Menurut penelitian terbaru, akibat dari fenomena ini, sekitar seperempat lebih tanaman menjadi rusak dibandingkan spesimen yang dikumpulkan lebih dari satu abad yang lalu. Sehingga, pembakaran bahan bakar fosil, urbanisasi, dan spesies invasif memperburuk kondisi.
Dilansir dari Metro, Rabu (12/10/2022), temuan ini berdasarkan analisis pada daun yang berusia 67 juta tahun, sebelum dampak asteroid yang memusnahkan dinosaurus.
Hal ini, dinilai memiliki implikasi untuk memberi makan dunia, mengingat populasi global akan mencapai hampir 10 miliar pada tahun 2050.
“Tanaman di era modern mengalami tingkat kerusakan oleh serangga yang belum pernah terjadi sebelumnya, meskipun ada penurunan populasi serangga,” ungkap Dr Lauren Azevedo-Schmidt, penulis utama penelitian ini.
Ada peningkatan yang mencolok pada tanaman lainnya, yang dikumpulkan dari tiga hutan modern dibandingkan dengan catatan fosil.
Studi pertama membuktikan, setiap derajat pemanasan global akan meningkatkan hilangnya buah-buahan, sayuran, dan sereal hingga 25 persen.
Selain itu, selera serangga melonjak ketika suhu naik.
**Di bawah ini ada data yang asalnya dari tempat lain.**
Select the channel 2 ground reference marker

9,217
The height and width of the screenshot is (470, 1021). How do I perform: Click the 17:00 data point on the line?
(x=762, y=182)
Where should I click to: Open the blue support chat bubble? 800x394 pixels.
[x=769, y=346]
Kekeringan atau banjir yang berkepanjangan akan memperburuk masalah.
“Pekerjaan kami menjembatani kesenjangan antara mereka yang menggunakan fosil untuk mempelajari interaksi tanaman dan serangga dari waktu ke waktu dan mereka yang mempelajari interaksi semacam itu dalam konteks modern dengan bahan daun segar,” kata Schmidt.
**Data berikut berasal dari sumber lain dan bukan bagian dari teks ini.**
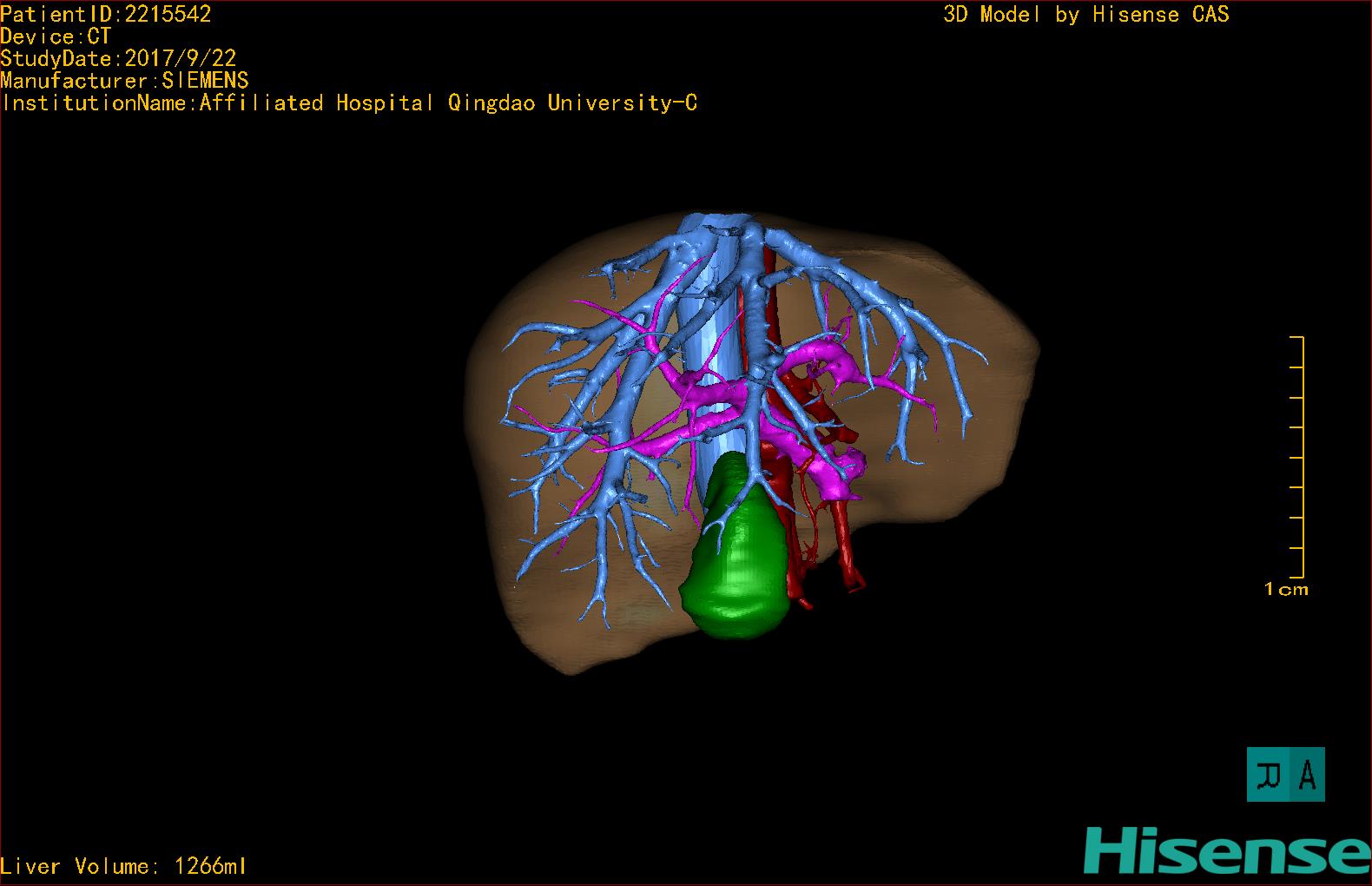Select the blue right hepatic vein branches
The width and height of the screenshot is (1372, 886).
coord(590,417)
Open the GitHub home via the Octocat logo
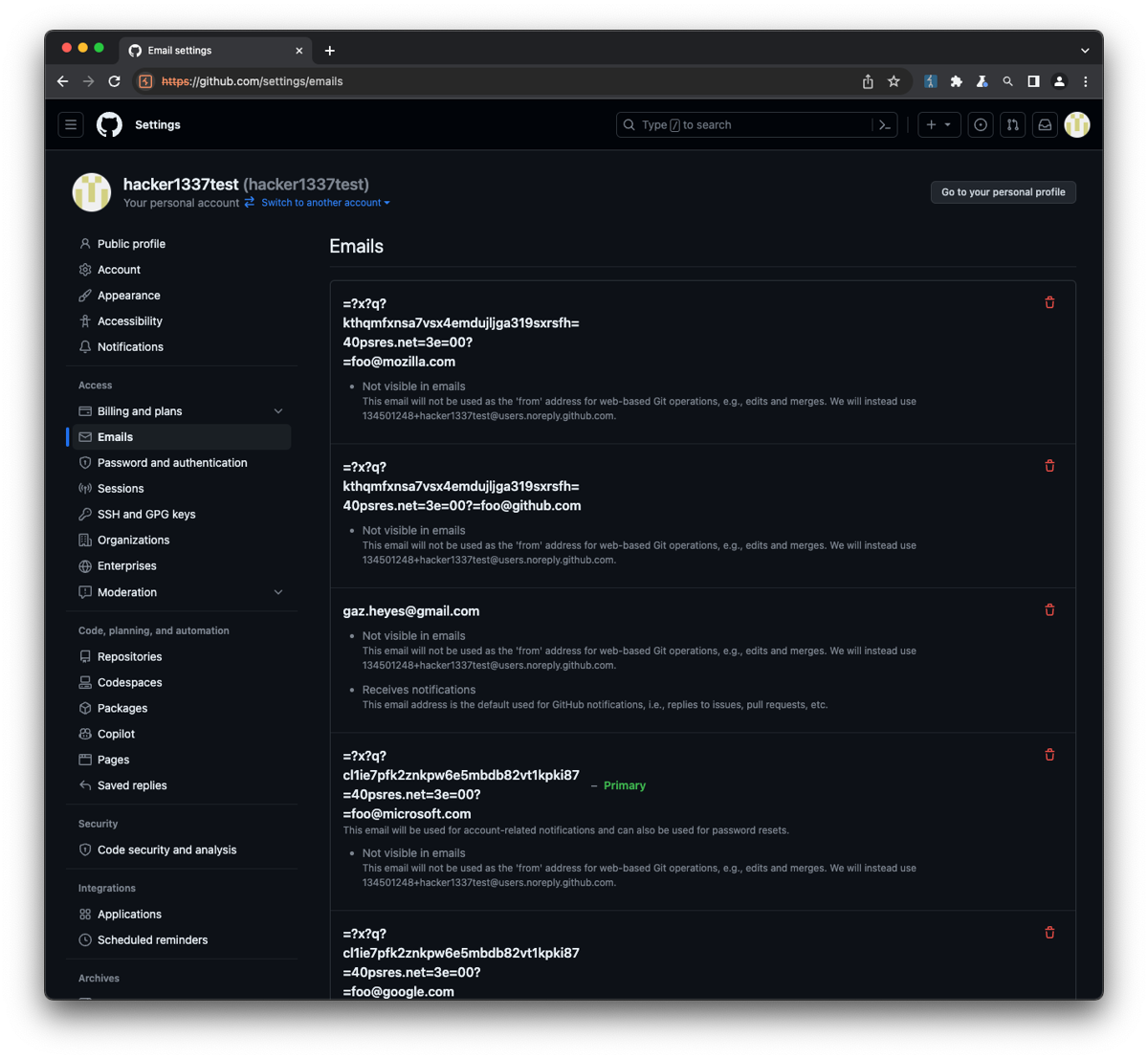Screen dimensions: 1148x1059 tap(108, 124)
Ia juga menjelaskan, perbedaan kerusakan serangga antara era modern dan catatan fosil sangat mencolok.
Menurutnya, diperlukan penelitian lebih lanjut untuk menentukan penyebab yang tepat. Tetapi, iklim yang memanas, urbanisasi, dan spesies invasif kemungkinan besar memberikan berdampak besar.
Para peneliti juga berhipotesis bahwa manusia telah memengaruhi frekuensi dan keragaman kerusakan serangga di dalam hutan modern, dengan dampak manusia yang paling besar terjadi setelah revolusi industri.
“Konsisten dengan hipotesis ini, spesimen herbarium dari awal 2000-an adalah 23 persen lebih mungkin untuk memiliki kerusakan serangga daripada spesimen yang dikumpulkan pada awal 1900-an. Pola yang telah dikaitkan dengan pemanasan iklim,” paparnya.
Serangga dan tanaman yang mereka makan telah terlibat dalam pertempuran evolusioner bersama selama jutaan tahun untuk makan atau tidak dimakan.
Adanya penelitian ini, menunjukkan kekuatan pengaruh manusia pada interaksi tanaman dan serangga tidak dikendalikan oleh perubahan iklim saja, melainkan cara manusia berinteraksi dengan lanskap terestrial.
Para ahli khawatir, suhu yang lebih hangat dapat memberikan keseimbangan yang menguntungkan serangga dan menimbulkan bahaya bagi tanaman dan petani yang merawatnya.
Tidak seperti hewan, tumbuhan tidak dapat lari atau bersembunyi dari pemangsa. Diperkirakan produktivitas pertanian harus berlipat ganda dalam 30 tahun ke depan untuk memenuhi permintaan.
Sementara itu, Royal Society dan organisasi ilmiah lainnya telah menyerukan Revolusi Hijau Kedua yang akan memungkinkan intensifikasi pertanian berkelanjutan melalui pengembangan tanaman yang lebih tangguh dalam menghadapi kondisi lingkungan yang semakin keras.
Kemajuan teknologi terkini, mulai dari genomik dan pengeditan gen hingga pendekatan komputasi dan ilmu data, memberi para peneliti peluang yang belum pernah terjadi sebelumnya untuk bekerja menuju tujuan ini.